It was basically out the situation that we felt as students during our placement sessions.

What it does:

The Project essentially asks several questions (like a survey) to a user who is answering the questions on behalf his/her friend (whom they feel could be under mental pressure) and the ML based web application would help them to arrive at a decision whether their friend/peer is under depression or not. Not only that, if the prediction ends to be any kind of "depression state", various personalized suggestions are given which acts as reliefs and stress busters to the consent.

How we built it:

The entire web application is built using flask. The application has inbuilt machine learning model that not only user friendly but quite accurate at its prediction. The dataset was collected from a Survey that was being taken for almost 3 years now. Various machine learning model implementations where tried out on the dataset, and we arrived at only a handful of them at the end, which was ultimately included in the web app for prediction purpose.

Challenges we ran into:

Integrating ml model with flask.

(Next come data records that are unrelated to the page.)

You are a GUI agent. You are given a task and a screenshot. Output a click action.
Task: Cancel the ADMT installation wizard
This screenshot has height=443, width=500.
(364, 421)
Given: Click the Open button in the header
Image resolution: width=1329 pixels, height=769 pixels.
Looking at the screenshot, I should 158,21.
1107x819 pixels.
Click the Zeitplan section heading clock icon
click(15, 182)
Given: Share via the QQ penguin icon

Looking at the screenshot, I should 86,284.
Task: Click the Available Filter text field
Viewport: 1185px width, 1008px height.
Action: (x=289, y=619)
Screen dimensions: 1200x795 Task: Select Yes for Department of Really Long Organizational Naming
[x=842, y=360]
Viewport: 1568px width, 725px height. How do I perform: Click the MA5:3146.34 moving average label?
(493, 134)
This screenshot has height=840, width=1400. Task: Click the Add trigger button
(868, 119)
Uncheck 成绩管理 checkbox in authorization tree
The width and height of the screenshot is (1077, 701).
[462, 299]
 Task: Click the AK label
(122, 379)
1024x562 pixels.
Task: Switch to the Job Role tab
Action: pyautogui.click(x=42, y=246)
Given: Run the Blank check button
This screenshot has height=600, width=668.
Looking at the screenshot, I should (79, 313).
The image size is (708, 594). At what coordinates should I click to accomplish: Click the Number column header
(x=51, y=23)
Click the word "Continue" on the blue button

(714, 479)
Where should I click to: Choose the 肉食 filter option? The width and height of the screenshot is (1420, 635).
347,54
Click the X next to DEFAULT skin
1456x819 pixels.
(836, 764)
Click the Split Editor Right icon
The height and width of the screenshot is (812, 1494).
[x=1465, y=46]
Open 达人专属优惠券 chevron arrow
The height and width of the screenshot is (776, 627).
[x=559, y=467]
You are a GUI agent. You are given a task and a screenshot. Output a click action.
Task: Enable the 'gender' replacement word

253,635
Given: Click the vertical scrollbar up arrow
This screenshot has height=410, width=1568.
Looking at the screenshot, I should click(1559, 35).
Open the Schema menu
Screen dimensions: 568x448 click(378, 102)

Changing suggestions based on changing depression states which demanded for proper as well as appropriate redirection from the prediction page.

Accomplishments that we're proud of:

The dataset which initially has only two class labels is now expanded to five, thus helping us to make more informed decisions that it was previously. The entire suggestions and prediction part was the major accomplishments that we were proud of.

What we learned:

Some practical concepts about the topic taken and data science alongside incorporating an ml model directly into flask.

What's next for Depression-Analysis:

The future improvement could be to add more number of class labels to the existing dataset under the supervision of a mental healthcare expert thus increasing the category of the depression state which ultimately lead to making more refined suggestions that would be more specific to the user.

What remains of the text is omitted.